No momento em que várias pessoas já se manifestaram no Face contra a desapropriação do DA/UNIFEI, quero fazer coro com Edson Riera, publicando os dois textos abaixo, que estrariam complementando informações sobre fatos e pessoas nos idos de 1968: O Ano que não terminou, segundo obra de Zuenir Ventura.

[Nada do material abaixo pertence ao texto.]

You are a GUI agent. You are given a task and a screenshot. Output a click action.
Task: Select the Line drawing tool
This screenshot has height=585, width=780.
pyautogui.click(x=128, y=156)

I.P.M. (Inquérito Policial Militar) - Sérgio Roberto Costa

Depois do Trigésimo Congresso da UNE em Ibiúna, os estudantes voltaram à rotina das universidades: aulas, trabalhos escolares, reuniões e assembleias político-reivindicatórias, com propostas, principalmente, de greves ou passeatas, pois a luta contra a ditadura militar continuava e eles sabiam das consequências que poderiam advir. Sabiam que a qualquer momento poderiam ser intimados a responder a um IPM, principalmente os que moravam onde havia alguma unidade militar, como era o meu caso. Em Itajubá está sediado o 4º. Batalhão de Engenharia e Combate, alcunhado de “Os pontoneiros da Mantiqueira”. Um coronel sempre está no comando da unidade. Na época, era comandante o Coronel Miranda, que tinha um marmelal na antiga Queimada, hoje Marmelópolis. Além de dono de marmelal, também fazia parte do grupo que administrava a Cooperativa de fruticultores do distrito de Queimada. Meu pai, Roberto Costa, antigo comerciante do lugar, era amigo e conhecido do coronel que me conheceu na fábrica Cooperativa, como era chamada. Meu tio Ivo, formado em contabilidade, era assessor do coronel na Cooperativa. Era fevereiro de 1968, e acontecia a safra do marmelo. Fui passear lá quando meu tio me apresentou ao coronel, que depois me elogiara a meu tio:
– Esse filho do Roberto é muito inteligente, né Ivo!
Em outubro de 1968, houve o 30º. Congresso da UNE, quando fui preso com quase mil estudantes de todos os estados do Brasil, em Ibiúna/SP. Fui fichado e dispensado por não ter implicações políticas anteriores, segundo os militares. Mas não escapei do IPM no 4º. Batalhão de Itajubá. Recebi intimação, assim como Jaime Petit do DA do Instituto Eletrotécnico de Itajubá, Alceu do DA da Faculdade de Economia, Edson do DA do INATEL de Santa Rita do Sapucaí e mais umas quatro pessoas, também consideradas subversivas pelos militares. “Subversivo” era o epíteto dado a qualquer pessoa que se colocava contra o regime militar. Jaime Petit foi o único a não comparecer, pois havia fugido e estava no Pará participando da Guerrilha do Araguaia, como ficamos sabendo depois de longos anos (V. texto abaixo).
Conduzidos por dois sargentos, fomos levados à sala do coronel Miranda, uma sala ampla e com várias cadeiras à frente da escrivaninha onde ele se achava. Várias fichas sobre sua mesa. Ele não se levantou quando entramos. Imponente e ditatorial atrás da escrivaninha. Ia lendo o nome constante de cada ficha e perguntava quem era. Quando leu meu nome e me encarou, fez de conta que não me conheceu:
– Quem é Sérgio Roberto Costa?
Depois dessa intimação e reunião com o coronel, tivemos que voltar várias vezes ao Batalhão para responder aos Inquéritos e ouvir as ameaças de prisão, caso nos envolvêssemos em manifestações públicas contra o Regime Militar. Mesmo que as manifestações fossem apenas com palavras em salas de aulas de faculdade...
– Tomem cuidado com reuniões subversivas! Ameaçou.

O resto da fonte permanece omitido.